Here is precisely the rub, I believe. They would obey laws but would probably be much more independent nonetheless. This seems to me to be the main reason for De Villepin’s opposition.

35

James Surowiecki 03.20.06 at 10:23 pm

Just to pick up on Z’s point, I still don’t really see how opposing developed-country capital controls means supporting the abolition of domestic labor-market and environmental regulations. The two seem to me to be clearly analytically distinct. If you own a business in a country, you need to obey the laws of that country — what’s untenable about this rule even in a world of free capital markets?

36

Daniel 03.21.06 at 12:49 am

come on James, you know that lots of countries have social contracts and customs which are not codified in laws! you’ve written on the subject!

37

cm 03.21.06 at 2:46 am

I’d add “standing agreements”, though that may not be an entirely distinct category.

38

abb1 03.21.06 at 4:27 am

…lots of countries have social contracts and customs…

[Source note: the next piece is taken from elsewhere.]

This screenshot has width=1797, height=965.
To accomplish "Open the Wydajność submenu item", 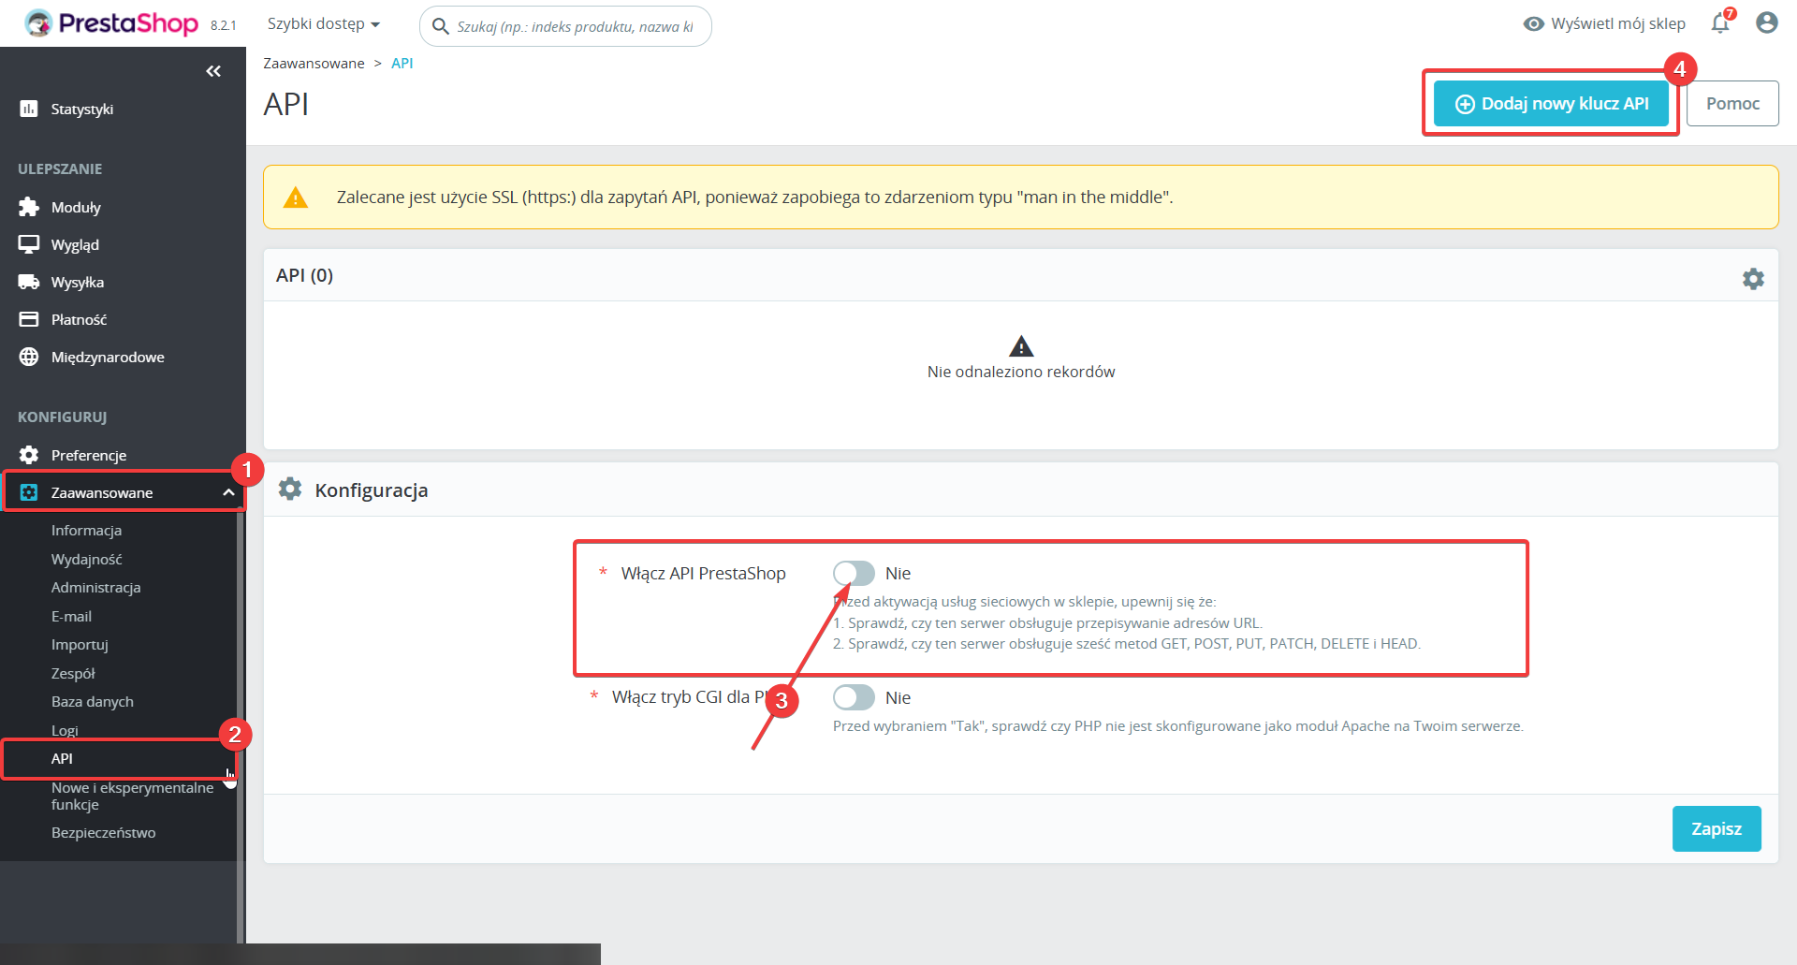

That’s right, and it kinda renders moot this whole ‘controversy’ here. Tariffs are fine, restrictions on ownership are fine, any rule or restriction or exception national government may want to impose is fine; the issue is 100% political.

39

Tim Worstall 03.21.06 at 6:31 am

abb1:
“If they are so bad so obviously, then why do we need an organization dedicated to removing them? Apparently they aren’t bad for everyone.”

They’re just fine for those rich people that own the companies that don’t get exposed to international competition. Those same people who are likely to have the money to influence the politicians as to whether there should be tariffs or not.

But from your other comments here that isn’t really a class I’d expect you to be supporting.

40

abb1 03.21.06 at 7:19 am

Tim,
I disagree. If the US steel industry, for example, is phased out of existence by foreign competition – competition whose only advantage is low-paid/highly-exploited workforce – then the rich people might benefit again by simply moving their capital into these countries where workers are easier to exploit. And the US steel workers will suffer, obviously.

Competition can only be meaningful when all the competitors operate under comparable labor laws and practicies.

But even if labor conditions (as well as environmental laws, etc.) were comparable, there still may be a good case for tariffs, at least for a while; that is when you want to develop new national industries, to give them a kick-start.

As long as sovereign independent states exist, they will pursue their economic interests; protectionism, mercantilism, restrictions on ownership, subsidies, tax breaks, whathaveyou – they are all legitimate and necessary tools. Saying that ‘tariffs are bad’ is just silly.

41

Tim Worstall 03.21.06 at 9:56 am

To take the US Steel industry as our example. Most within the metals industry don’t actually ascribe the problems to foreign competition. Rather, to domestic competition from new technology. Firms like Nucor have developed processes to make higher grades of steel from recycled scrap. This has meant less need for the integrated mills with their hugely expensive blast furnaces.

So, should we have tariffs on the exploitation of such new technology? So as to avoid the harm to, as you correctly note, those US Steel workers?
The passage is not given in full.